-- PASSAGE PROVIDED follows --
Enter Edward Jenner. An English physician and scientist from Gloucestershire, he studied reports of variolation but more crucially he came to some interesting conclusions while observing the milkmaids from the countryside around his home.

Many of them had pustules on their hands from exposure to a virus contracted from cows called (what else?) cowpox. Despite causing painful and unsightly pustules cowpox was not dangerous. But therein lies nature’s mysteries. The cowpox virus is a close relative of the virus that causes the deadly smallpox. And if a person had had cowpox, for some reason they never contracted smallpox. Edward Jenner developed an idea.
The world’s first large-scale vaccination programme
“Jenner’s unique contribution was not that he inoculated a few persons with cowpox, but that he then proved [by subsequent challenges] that they were immune to smallpox. Moreover, he demonstrated that the protective cowpox pus could be effectively inoculated from person to person, not just directly from cattle.” — Dr. Donald R. Hopkins
What was remarkable was that Edward Jenner made his discoveries without the aid of a microscope! He formulated the theory that a person exposed to cowpox caught from cattle then developed a natural resistance to smallpox AND that this immunity could be successfully passed on to other humans by infecting them with fluid from cowpox blisters inserted through small cuts in their skin (disgusting to our modern sensibilities I know, but Jenner had to work with whatever he had at his disposal during that time).

Eventually, vaccination became an accepted medical practice, although this took several decades in England.
But not without resistance from a vocal minority. We would know them today as antivaxxers.
Enter the Antivaxxers

Over 200 years ago, opposition to Jenner’s unorthodox techniques was swift. Some claimed that using materials from cows to infect humans was unsanitary and satirical cartoons popped up showing people growing tiny cow parts on their bodies after being vaccinated!
-- PASSAGE PROVIDED concluded --
-- SUPPLIED INFORMATION follows --
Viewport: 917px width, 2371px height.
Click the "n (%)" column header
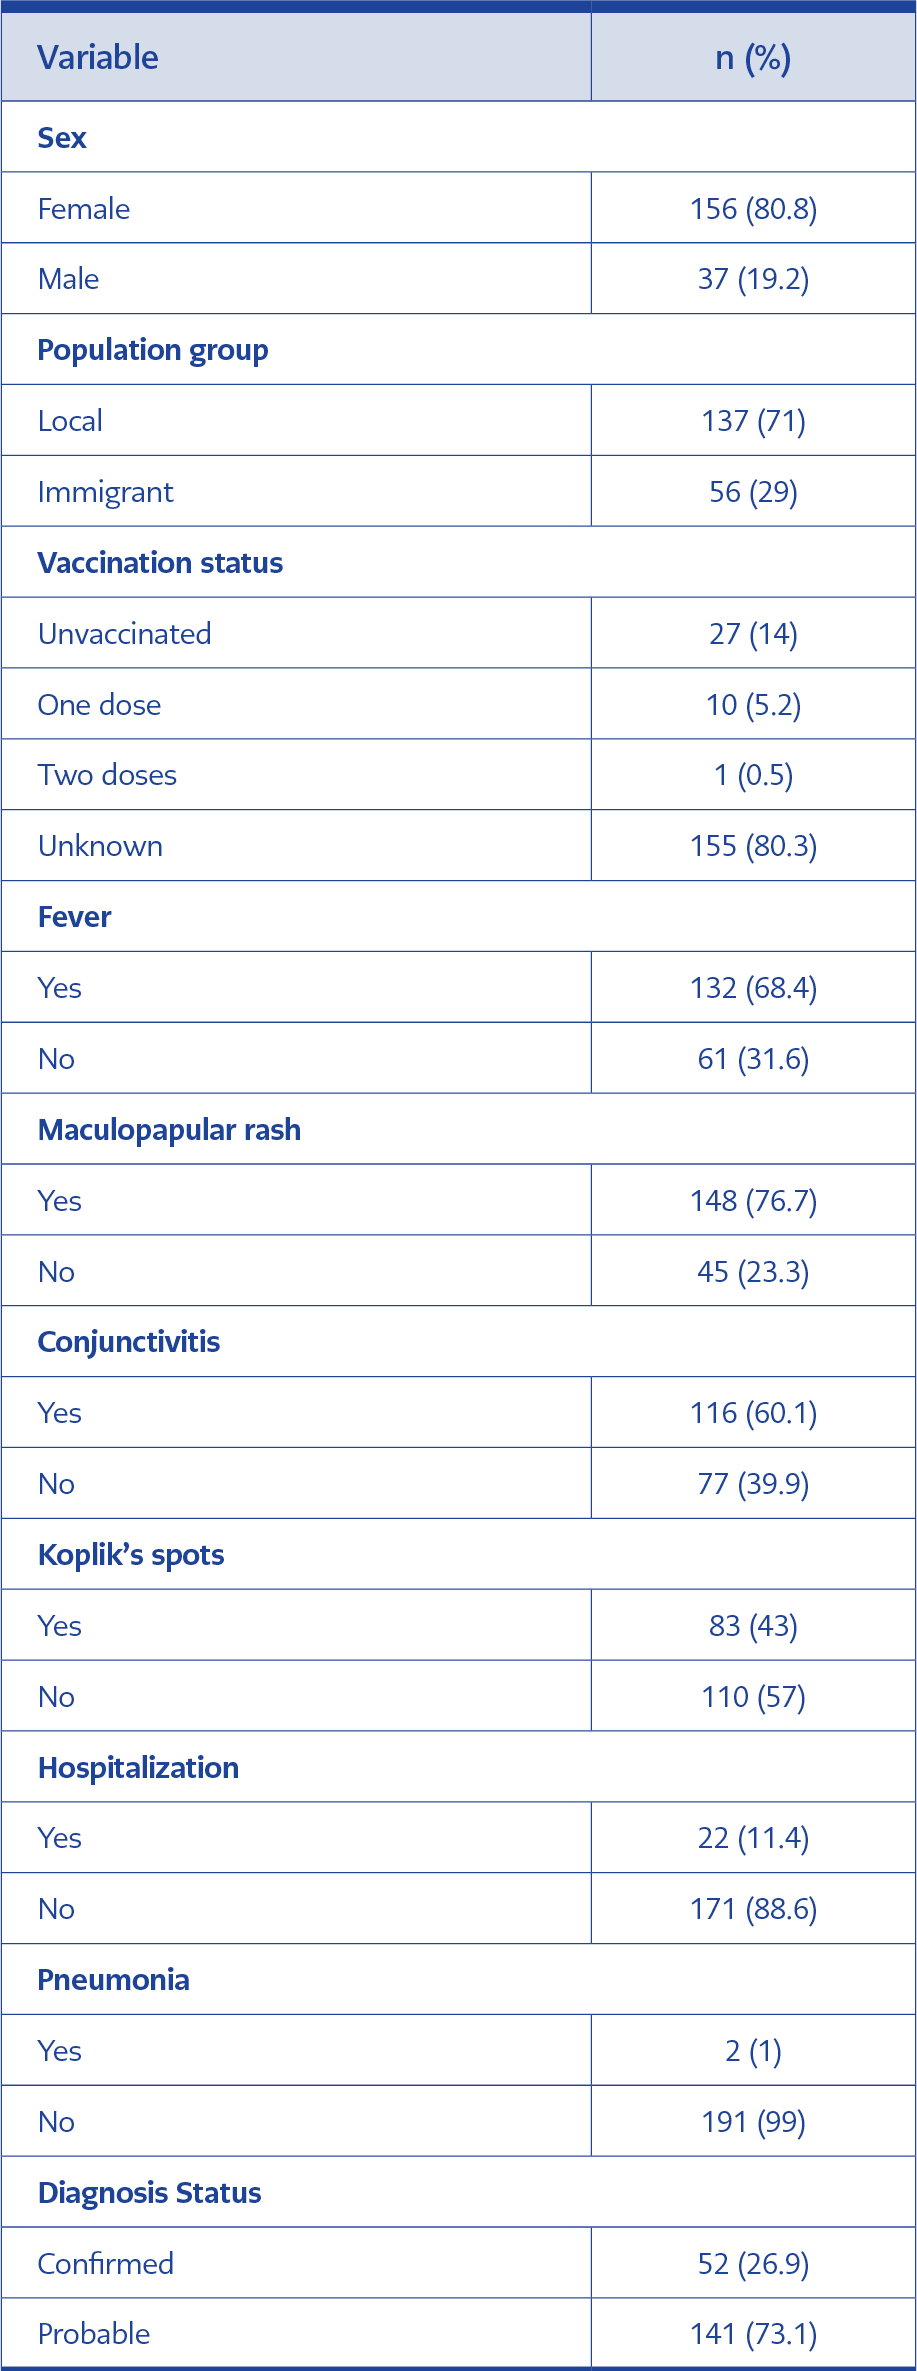click(x=753, y=58)
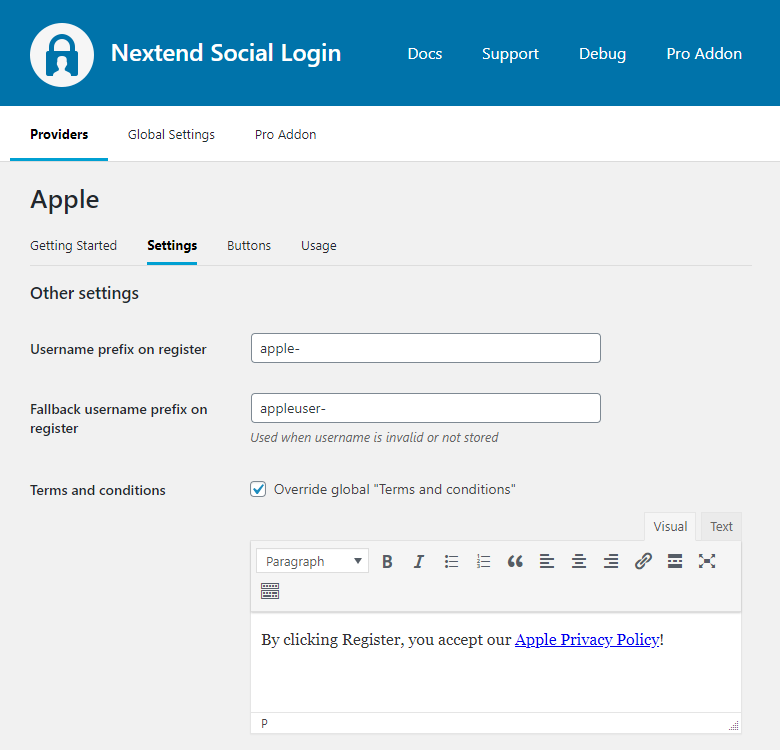The image size is (780, 750).
Task: Enable fullscreen editor mode
Action: (707, 561)
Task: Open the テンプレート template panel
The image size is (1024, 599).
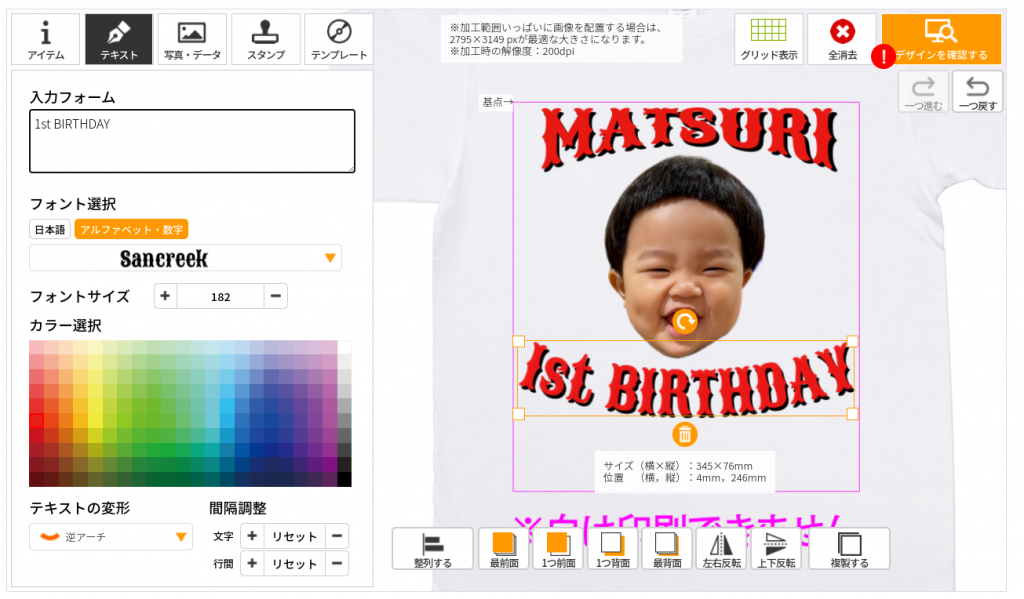Action: pyautogui.click(x=339, y=39)
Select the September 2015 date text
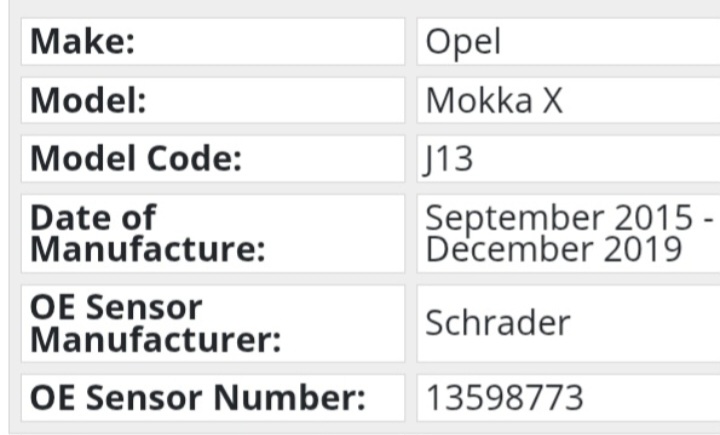Image resolution: width=720 pixels, height=435 pixels. tap(559, 218)
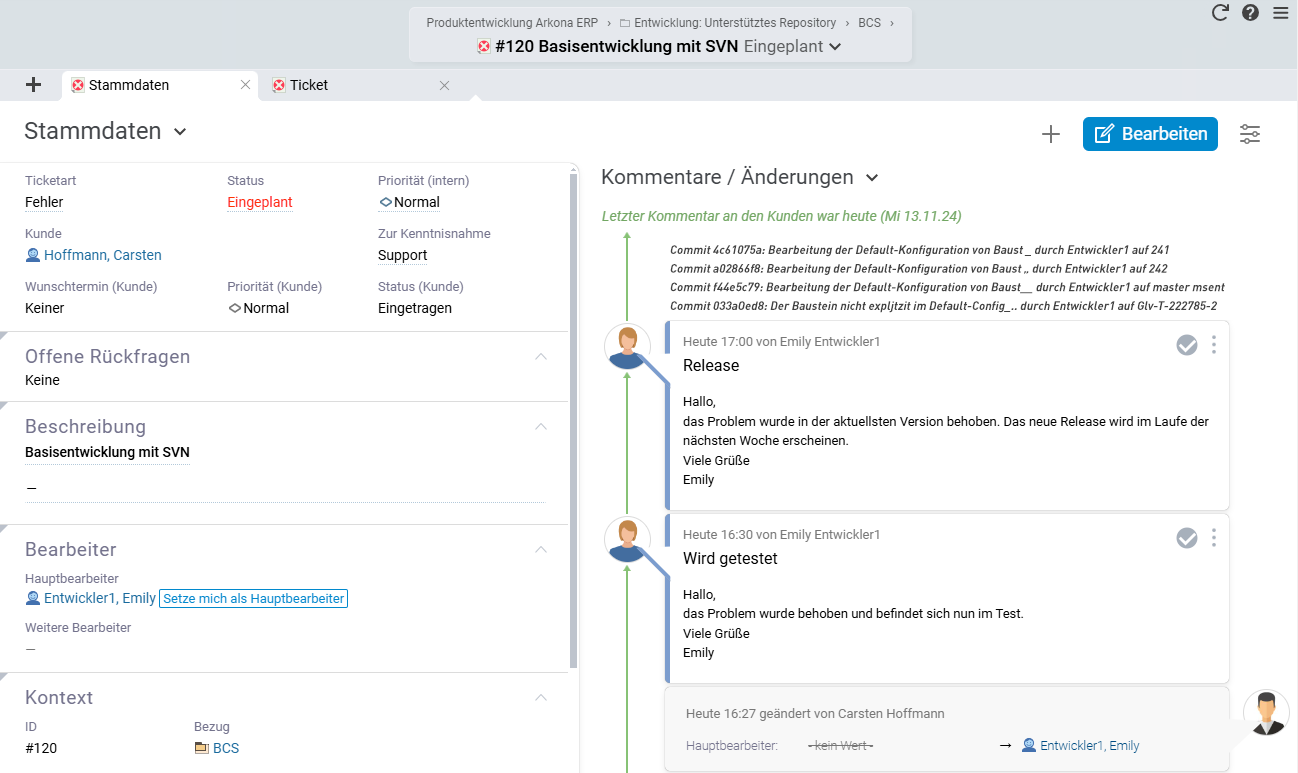This screenshot has height=773, width=1298.
Task: Expand the Stammdaten view dropdown
Action: (x=180, y=132)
-- SUPPLIED INFORMATION concluded --
INSTRUCTIONS TO FOLLOW
What does the passage on Edward Jenner and cowpox say from "Enter Edward Jenner." to "around his home."? Reproduce that part word for word.

EXERCISE RESPONSE
Enter Edward Jenner. An English physician and scientist from Gloucestershire, he studied reports of variolation but more crucially he came to some interesting conclusions while observing the milkmaids from the countryside around his home.